吹き飛ばされた春樹は、立ち上がろうとするも腹部を蹴られ転がった。
「ぐっ」
「俺の大切な人は、働いていたのにも関わらず、悪意のある人間からクズ呼ばわりされた。仲間は社会でイジメに遭い、自主退社を強制的にさせられたんだ。社会の闇を払拭することこそが、俺の本当の使命だ! その為なら、ギフトピースなどいくらでも使ってやるッ!」
己の野望、いや大切な人の願いを聞き届けた天堂は、本来いい人間なのかもしれない。人々が人をイジメるのは、そこに悪意やストレスがるから。それは許されることではない。本人にとっては一生心に残る傷だ。

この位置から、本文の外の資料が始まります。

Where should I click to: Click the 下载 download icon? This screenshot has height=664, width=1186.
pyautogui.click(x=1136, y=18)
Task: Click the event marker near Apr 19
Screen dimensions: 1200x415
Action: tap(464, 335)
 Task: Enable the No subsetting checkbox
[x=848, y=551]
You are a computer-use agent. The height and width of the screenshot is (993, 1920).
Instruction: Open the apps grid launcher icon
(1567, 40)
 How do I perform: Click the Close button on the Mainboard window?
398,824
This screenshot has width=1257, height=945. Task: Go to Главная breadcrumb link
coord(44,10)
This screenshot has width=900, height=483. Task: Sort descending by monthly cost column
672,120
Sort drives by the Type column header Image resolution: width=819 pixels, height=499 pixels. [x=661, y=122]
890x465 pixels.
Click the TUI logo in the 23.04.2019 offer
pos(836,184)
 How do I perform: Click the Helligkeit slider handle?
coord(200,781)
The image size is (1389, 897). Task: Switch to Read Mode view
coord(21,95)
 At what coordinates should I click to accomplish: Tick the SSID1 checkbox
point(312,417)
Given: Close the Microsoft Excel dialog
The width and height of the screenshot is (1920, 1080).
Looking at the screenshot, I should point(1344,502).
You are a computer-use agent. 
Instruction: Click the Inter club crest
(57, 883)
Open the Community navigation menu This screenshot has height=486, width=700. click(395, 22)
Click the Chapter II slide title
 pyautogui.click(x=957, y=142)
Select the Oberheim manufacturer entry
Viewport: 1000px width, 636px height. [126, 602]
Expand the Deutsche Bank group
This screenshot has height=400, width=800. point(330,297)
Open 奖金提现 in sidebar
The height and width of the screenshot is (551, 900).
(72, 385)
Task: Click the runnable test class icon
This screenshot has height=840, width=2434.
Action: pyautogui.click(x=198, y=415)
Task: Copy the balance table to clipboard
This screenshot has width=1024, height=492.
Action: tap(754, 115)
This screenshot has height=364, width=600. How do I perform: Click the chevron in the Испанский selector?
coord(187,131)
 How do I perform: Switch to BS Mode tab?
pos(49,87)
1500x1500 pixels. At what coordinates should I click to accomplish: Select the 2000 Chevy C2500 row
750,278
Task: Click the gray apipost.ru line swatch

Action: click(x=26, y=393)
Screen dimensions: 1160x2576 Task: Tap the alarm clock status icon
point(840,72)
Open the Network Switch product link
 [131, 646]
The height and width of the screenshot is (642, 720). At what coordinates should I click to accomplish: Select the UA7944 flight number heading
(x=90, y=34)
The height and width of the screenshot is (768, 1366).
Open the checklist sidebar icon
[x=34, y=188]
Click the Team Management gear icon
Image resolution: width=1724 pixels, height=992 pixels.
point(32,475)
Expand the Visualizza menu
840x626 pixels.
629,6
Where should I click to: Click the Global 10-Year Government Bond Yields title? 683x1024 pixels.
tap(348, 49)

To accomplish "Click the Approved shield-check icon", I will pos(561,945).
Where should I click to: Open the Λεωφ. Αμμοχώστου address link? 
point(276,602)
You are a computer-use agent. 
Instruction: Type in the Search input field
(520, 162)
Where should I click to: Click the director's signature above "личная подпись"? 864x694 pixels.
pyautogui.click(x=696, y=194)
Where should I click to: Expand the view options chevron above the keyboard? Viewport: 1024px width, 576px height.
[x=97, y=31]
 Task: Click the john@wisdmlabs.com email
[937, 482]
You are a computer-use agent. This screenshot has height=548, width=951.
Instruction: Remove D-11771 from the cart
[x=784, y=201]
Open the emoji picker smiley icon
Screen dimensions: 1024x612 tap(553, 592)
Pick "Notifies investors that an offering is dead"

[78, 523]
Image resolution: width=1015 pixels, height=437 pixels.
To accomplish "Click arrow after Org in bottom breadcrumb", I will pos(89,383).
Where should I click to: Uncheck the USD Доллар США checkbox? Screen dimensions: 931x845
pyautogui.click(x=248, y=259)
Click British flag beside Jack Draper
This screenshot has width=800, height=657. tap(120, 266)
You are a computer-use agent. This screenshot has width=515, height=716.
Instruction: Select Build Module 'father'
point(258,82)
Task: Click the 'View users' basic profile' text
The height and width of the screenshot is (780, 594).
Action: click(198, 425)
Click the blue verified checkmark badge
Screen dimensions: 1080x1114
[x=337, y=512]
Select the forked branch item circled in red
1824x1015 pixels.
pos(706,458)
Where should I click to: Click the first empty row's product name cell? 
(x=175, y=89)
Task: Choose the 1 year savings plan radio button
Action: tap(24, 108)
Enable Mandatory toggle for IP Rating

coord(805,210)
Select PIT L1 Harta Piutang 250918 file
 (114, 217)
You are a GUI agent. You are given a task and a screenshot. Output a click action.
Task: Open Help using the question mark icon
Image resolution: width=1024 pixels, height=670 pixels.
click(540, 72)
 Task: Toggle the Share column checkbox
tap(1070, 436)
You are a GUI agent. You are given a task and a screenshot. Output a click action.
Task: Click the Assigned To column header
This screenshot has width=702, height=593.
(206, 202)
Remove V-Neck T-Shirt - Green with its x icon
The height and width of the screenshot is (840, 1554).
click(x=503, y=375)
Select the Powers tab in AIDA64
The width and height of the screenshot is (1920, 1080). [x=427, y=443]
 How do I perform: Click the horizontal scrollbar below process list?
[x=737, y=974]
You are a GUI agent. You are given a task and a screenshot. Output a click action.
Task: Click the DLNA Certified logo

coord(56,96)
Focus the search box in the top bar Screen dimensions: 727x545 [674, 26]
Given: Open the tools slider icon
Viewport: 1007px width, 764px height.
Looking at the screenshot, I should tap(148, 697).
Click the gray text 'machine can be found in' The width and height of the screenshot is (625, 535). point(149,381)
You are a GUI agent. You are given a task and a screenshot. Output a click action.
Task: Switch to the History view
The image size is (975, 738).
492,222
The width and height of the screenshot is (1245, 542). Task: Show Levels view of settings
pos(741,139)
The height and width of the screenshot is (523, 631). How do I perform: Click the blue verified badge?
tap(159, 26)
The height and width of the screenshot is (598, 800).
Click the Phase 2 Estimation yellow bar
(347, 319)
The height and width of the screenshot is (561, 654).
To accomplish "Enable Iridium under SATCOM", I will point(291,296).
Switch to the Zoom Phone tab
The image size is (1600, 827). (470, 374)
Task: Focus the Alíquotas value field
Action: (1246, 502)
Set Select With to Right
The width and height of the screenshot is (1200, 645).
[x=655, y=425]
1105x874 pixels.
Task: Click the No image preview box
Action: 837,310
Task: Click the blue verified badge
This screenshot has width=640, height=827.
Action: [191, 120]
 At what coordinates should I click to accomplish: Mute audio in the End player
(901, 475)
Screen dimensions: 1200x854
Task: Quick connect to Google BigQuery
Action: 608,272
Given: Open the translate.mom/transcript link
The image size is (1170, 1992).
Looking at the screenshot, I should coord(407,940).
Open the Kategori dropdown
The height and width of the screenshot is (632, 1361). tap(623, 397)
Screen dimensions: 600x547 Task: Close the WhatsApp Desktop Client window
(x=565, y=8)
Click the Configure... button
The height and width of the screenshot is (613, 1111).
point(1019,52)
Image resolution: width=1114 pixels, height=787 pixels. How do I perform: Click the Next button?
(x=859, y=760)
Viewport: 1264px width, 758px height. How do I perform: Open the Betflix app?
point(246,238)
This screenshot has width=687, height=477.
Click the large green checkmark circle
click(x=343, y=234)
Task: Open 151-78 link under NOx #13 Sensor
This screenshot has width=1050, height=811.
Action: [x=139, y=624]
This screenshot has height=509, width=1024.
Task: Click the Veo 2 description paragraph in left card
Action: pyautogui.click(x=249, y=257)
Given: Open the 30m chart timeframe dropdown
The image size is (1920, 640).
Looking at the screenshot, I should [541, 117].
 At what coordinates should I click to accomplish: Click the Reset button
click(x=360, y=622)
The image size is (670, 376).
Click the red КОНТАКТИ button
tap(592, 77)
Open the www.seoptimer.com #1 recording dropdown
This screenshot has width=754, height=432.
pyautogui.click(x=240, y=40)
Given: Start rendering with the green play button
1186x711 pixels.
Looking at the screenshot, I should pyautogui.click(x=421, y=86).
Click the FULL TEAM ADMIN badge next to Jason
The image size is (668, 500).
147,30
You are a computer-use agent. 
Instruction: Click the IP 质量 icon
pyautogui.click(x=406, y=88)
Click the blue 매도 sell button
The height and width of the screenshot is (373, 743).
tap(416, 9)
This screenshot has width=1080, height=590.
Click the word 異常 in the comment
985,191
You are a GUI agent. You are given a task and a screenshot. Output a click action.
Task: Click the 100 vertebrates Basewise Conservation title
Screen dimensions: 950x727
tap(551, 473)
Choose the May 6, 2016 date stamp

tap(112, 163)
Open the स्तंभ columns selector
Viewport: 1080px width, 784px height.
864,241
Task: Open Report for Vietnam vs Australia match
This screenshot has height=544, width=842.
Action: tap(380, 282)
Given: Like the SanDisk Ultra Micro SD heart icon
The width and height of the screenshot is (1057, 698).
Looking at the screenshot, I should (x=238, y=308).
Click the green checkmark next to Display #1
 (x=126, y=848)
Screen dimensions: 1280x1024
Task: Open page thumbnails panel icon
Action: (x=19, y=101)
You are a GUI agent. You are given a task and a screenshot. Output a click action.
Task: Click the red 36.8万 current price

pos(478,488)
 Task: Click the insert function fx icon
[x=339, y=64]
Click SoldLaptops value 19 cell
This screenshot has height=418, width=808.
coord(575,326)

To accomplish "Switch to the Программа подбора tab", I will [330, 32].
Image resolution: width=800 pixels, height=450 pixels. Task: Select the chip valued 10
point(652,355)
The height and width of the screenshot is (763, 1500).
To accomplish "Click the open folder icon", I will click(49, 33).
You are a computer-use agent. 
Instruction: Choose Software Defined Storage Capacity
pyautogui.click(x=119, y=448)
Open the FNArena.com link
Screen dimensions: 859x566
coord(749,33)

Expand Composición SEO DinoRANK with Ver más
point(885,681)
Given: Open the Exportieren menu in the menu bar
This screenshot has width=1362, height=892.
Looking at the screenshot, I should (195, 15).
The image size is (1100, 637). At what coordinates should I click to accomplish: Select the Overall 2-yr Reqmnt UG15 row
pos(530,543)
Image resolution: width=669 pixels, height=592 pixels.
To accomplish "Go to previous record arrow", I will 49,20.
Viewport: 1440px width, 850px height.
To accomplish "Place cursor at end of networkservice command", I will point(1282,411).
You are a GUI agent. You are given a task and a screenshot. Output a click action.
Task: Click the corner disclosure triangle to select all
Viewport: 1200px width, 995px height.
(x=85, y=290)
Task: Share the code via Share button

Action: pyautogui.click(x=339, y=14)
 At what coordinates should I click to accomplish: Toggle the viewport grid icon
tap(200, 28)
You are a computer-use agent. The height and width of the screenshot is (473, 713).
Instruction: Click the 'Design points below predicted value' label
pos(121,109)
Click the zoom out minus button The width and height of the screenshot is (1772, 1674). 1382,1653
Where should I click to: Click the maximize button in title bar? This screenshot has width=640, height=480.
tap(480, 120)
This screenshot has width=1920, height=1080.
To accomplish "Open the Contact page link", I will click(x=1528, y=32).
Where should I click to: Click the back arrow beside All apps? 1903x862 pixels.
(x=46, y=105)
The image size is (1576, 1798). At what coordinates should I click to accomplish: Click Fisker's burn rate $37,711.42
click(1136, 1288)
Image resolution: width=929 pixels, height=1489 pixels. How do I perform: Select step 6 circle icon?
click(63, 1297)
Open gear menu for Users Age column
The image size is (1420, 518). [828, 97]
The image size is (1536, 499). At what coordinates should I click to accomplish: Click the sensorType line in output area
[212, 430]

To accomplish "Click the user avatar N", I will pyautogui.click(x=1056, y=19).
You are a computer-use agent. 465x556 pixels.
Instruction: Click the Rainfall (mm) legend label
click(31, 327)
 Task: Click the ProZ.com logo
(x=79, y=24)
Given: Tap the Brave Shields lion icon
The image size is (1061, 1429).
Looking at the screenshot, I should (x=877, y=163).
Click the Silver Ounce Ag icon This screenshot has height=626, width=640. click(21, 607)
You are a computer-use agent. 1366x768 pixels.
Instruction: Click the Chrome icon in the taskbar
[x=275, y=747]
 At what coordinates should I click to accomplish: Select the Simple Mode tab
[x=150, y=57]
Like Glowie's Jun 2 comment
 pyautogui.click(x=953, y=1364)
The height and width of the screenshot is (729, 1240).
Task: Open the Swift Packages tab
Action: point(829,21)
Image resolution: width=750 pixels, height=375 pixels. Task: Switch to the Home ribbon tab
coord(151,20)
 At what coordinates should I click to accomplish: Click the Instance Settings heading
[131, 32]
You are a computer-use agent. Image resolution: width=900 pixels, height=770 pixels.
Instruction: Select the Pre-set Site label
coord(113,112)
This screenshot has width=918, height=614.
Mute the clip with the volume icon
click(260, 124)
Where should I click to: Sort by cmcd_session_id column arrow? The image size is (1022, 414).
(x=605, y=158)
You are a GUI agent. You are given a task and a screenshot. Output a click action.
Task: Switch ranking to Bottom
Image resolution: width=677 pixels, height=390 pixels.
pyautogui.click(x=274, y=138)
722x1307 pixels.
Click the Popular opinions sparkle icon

ましてや、それの仕返しをお願いされたら、確かに革命でも起こしたくもなる。 だが、春樹は知っているのだ。それが間違いであると。
ゆっくりと起き上がり、腹部を抑える春樹。
聖剣をしっかりと握り、答えた。
「だが、それでも殺してはいけないッ!」
「何故だ! では法では裁けない悪をどうやってお前は裁くんだ! 日下部 春樹ッ!」
「神が必ず罰を与える。俺らもそうだろうが。ポジティブに生活していたのに、不幸に遭い異世界に飛ばされる。それは神が俺らが不幸だと感じてくれたからだッ! 必ず、悪には裁きが降りるッ!」
天堂が怒りを露わにし、叫んだ。
「神など存在しないッ! あるのは、我々ただ人間だけだッ! 奴らを裁くのは、俺らだッ!」
「復讐は復讐しか産まないッ! 気にするなとは言わない、だが、お前らはお前らで過去に捉われるのはやめろっ! 前を向けよッ!」
天堂は大きく溜息を吐き、残念な顔をして春樹を見つめた。
「……やはり、相入れぬようだな。ならば、せめてもの同志への土産としてやろうッ!」
上空に高く飛んだ天堂。
春樹はギア300のまま、聖剣二刀をゆっくりと構えた。
「天堂。死ぬなよ……」
上空からトンファーで殴りかかってくる天堂。
春樹の聖剣セイレーンはライトグリーンに光り、聖剣アレキサンダーは黄色く光った。
やがて、春樹自身の身体もオレンジ色に光り出す。
全身の魔力が湯気のように立ち上がる。
奥歯を噛み締めて、春樹は飛んだ。
「俺の、俺逹の未来の礎となれッ!」
「俺は……過去には捉われないッ!」
天堂がトンファーを力強く振るう。
だが、それを春樹はすり抜けた。
「な、なに!?」
聖剣から湧き上がる魔力が二つの幻影を春樹の後方に作り出す。一人は精霊のような女性。一人は仙人のような男性。
聖剣を握った春樹は、天堂に迫る。
宙に浮いたまま動けない天堂。
春樹は天堂の身体を二刀で斬り裂く。
血が飛び交う。
星を描くように超高速で、春樹は連続で斬りつける。
そして、剣で斬った軌道が星のように浮かび上がり、春樹は剣を天堂に向けて突き刺した。
「レジェンディア・ダブルスター」
春樹の聖剣はしっかりと、天堂の身体を貫通している。
そのまま、二人は落下を始めた。
血まみれになった天堂は春樹の手を握る。
安らかな笑顔を見せ、天堂は呟いた。
「……暴走を止めてくれて、ありがとう……」
「て、天堂ッ!?」
春樹は剣を抜くと、大量の血が溢れ出す。
着地に春樹は成功するが、天堂の身体はまるで人形のようにバウンドして、二度と動くことはなかった。
春樹は急いで天堂に近寄り、片膝を着く。
「天堂ッ! お前……止めて欲しかったのか……?」
しかし、返事はない。
天堂は安らかな顔をして、瞳を閉じていた。
やがて、トンファーを握っていた手から、鍵が零れ落ちた。